The quakers died in their belief, and as the great always die—without a word or a tear; praying for the misguided people to their last breath, but prophecying heavy sorrow to them and to theirs—a sorrow without a name—a wo without a shape, to their whole race forever; with a mighty series of near and bitter affliction to the judges of the land, who while they were uttering the words of death to an aged woman of the Quakers, (Mary Dyer) were commanded with a loud voice to set their houses in order, to get ready the accounts of their stewardship, and to prepare with the priesthood of all the earth, to go before the Judge of the quick and the dead. It was the voice of Elizabeth Hutchinson, the dear and familiar friend of Mary Dyer. She spoke as one having authority from above, so that all who heard her were afraid—all! even the judges who were dealing out their judgment of death upon a fellow creature. And lo! after a few years, the daughter of the chief judge, before whom the prophecy had been uttered with such awful power, was tried for witchcraft and put to death for witchcraft on the very spot (so says the tradition of the people) where she stayed to scoff at Mary Dyer, who was on her way to the scaffold at the time, with her little withered hands locked upon her bosom ... her grey head lifted up ... not bowed in her unspeakable distress ... but lifted up, as if in prayer to something visible above, something whatever it was, the shadow of which fell upon the path and walked by the side of the aged martyr; something whatever it was, that moved like a spirit over the green smooth turf ... now at her elbow, now high up and afar off ... now in the blue, bright air; something whose holy guardianship was betrayed to the multitude by the devout slow motion of the eyes that were about to be extinguished forever.
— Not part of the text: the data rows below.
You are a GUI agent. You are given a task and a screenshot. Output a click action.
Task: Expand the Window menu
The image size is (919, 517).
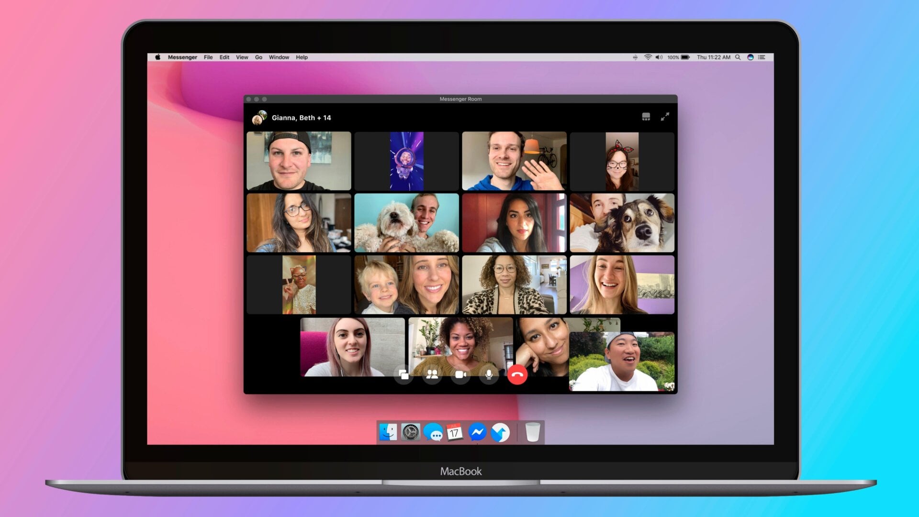(279, 57)
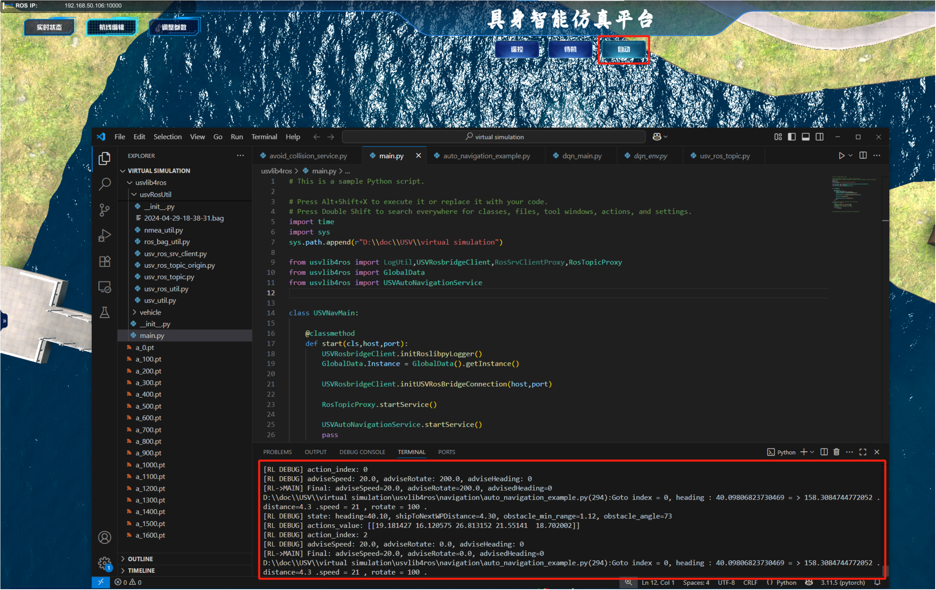Click the 航线编辑 button
The width and height of the screenshot is (936, 590).
[111, 27]
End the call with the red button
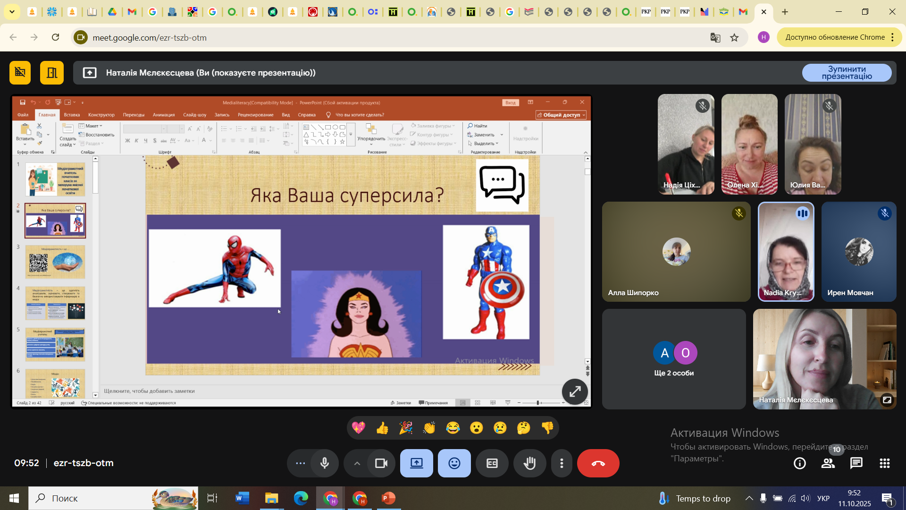 tap(598, 463)
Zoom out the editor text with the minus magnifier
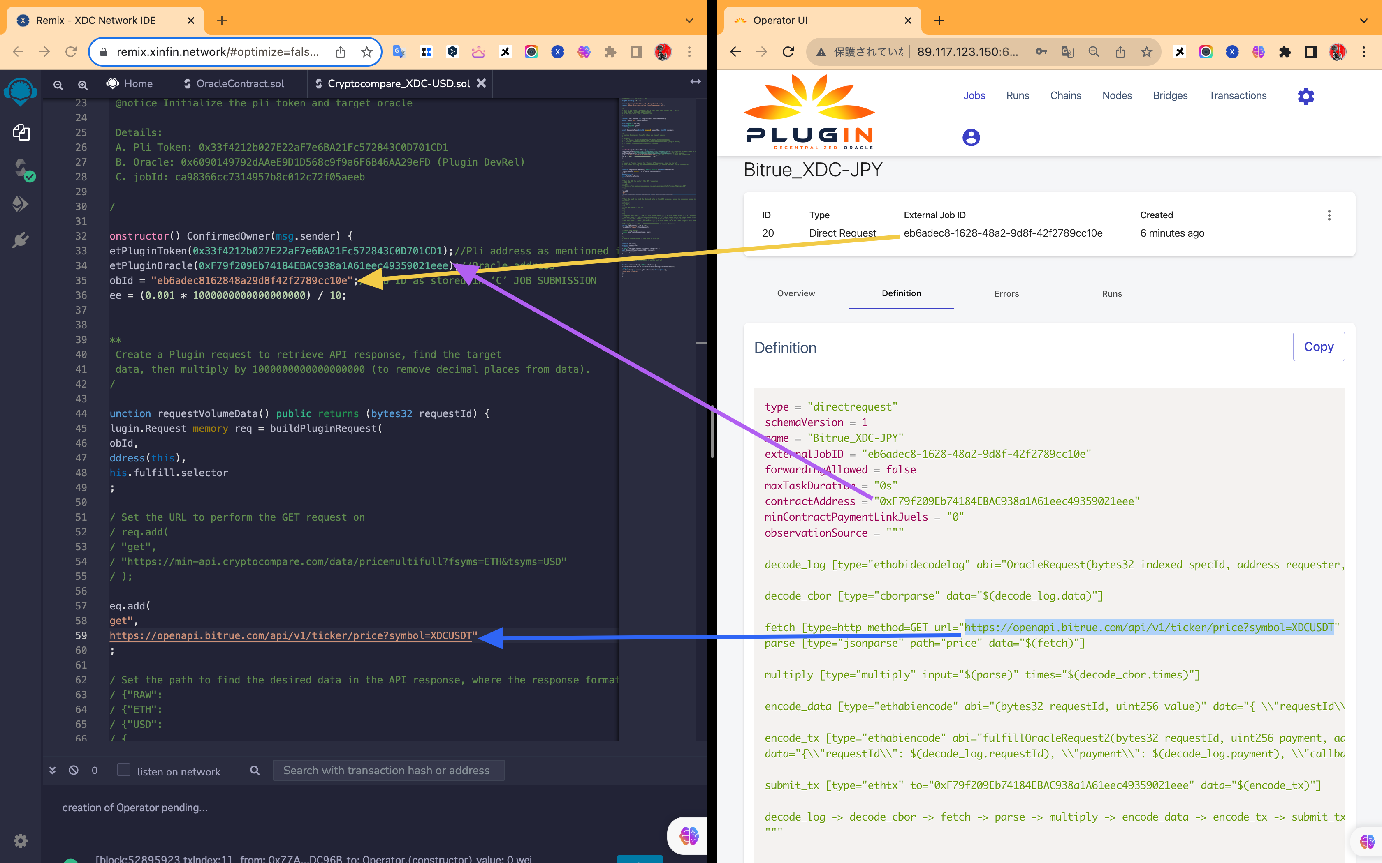 pyautogui.click(x=58, y=84)
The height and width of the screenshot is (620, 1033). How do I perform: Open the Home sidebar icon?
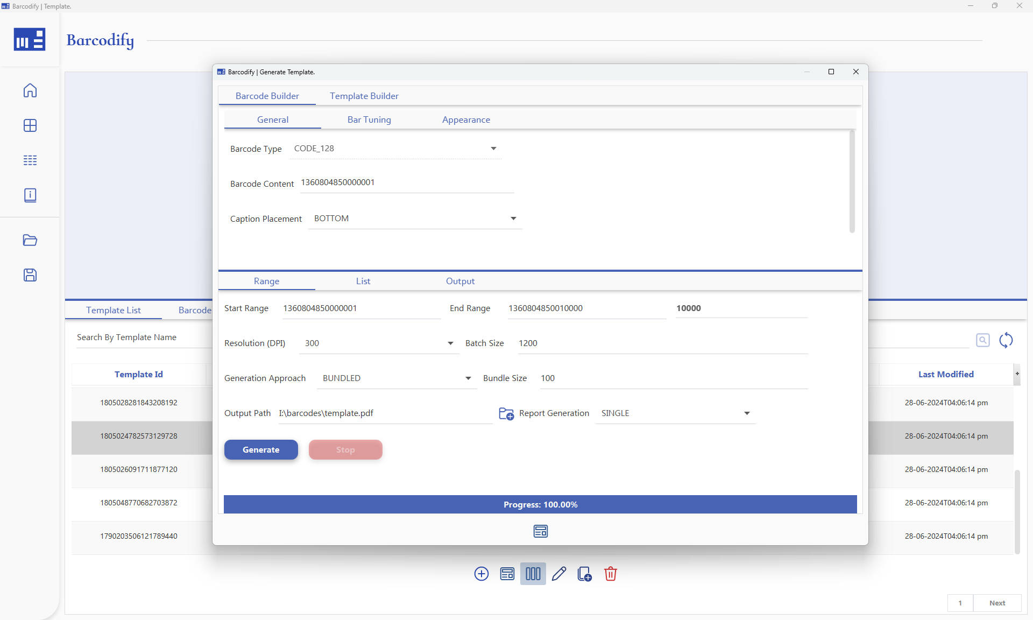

Not long after the death of the daughter of the chief judge, another female was executed for witchcraft, and other stories of a similar nature were spread over the whole country, to prove that she too had gone out of her way to scoff at the poor quaker-woman. This occurred in 1655, only thirty-five years after the arrival of the Fathers in America. From this period, until 1691, there were but few trials for witchcraft among the Plymouth settlers, though the practice of the art was believed to be common throughout Europe as well as America, and a persuasion was rooted in the very hearts of the people, that the prophecy of the quakers and of Elizabeth Hutchinson would assuredly be accomplished.